Source text

****

Since pivoting toward Trump’s camp in 2022, Elon Musk’s companies have experienced wildly divergent fates — some soaring, others bleeding value. Here’s the real story behind the numbers.
The X Collapse
Musk’s Twitter acquisition in 2022 for $44B now looks like a cautionary tale. According to Fidelity’s latest filings, the investment firm’s X shares have cratered from $19.66M to just $5.6M, eventually dropping further to $4.2M. Bottom line: X is trading at roughly 80% below its 2022 valuation. That’s not a dip — that’s a freefall. Going private didn’t shield it from market gravity.
Tesla’s Rough 2025
Tesla got hammered in Q1 2025, shedding over a third of its value before a modest rebound. The culprits? A perfect storm: Musk’s political baggage scaring off buyers, China sales down 50%, EU headwinds, plus tariff uncertainty from Trump’s policies. The irony isn’t lost — the very political alignment that energized Musk’s base may be costing him sales where it matters most.

****

In the article on Musk's companies, how much did Tesla's sales in China drop? This listing was taken from a separate source.

Listing for locating described items
****

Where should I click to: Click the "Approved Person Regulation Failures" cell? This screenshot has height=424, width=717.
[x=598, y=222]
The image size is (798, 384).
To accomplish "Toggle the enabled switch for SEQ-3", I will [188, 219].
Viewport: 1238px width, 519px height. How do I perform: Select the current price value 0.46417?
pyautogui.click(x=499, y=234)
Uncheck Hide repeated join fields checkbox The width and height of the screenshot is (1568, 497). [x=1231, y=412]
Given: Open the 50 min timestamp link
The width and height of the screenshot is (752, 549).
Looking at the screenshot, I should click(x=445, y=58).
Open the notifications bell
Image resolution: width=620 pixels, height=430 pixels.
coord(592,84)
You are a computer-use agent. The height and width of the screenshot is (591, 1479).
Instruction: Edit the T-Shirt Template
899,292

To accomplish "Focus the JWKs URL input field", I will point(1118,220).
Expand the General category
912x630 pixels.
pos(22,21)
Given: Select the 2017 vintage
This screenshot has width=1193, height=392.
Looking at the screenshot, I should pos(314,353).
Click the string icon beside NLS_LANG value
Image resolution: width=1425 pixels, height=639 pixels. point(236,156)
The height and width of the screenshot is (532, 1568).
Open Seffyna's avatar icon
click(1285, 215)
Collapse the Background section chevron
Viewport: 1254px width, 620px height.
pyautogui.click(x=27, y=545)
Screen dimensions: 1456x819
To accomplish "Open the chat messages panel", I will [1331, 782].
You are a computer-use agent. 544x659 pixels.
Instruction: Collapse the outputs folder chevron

****

Exercise result
They fell by 50%.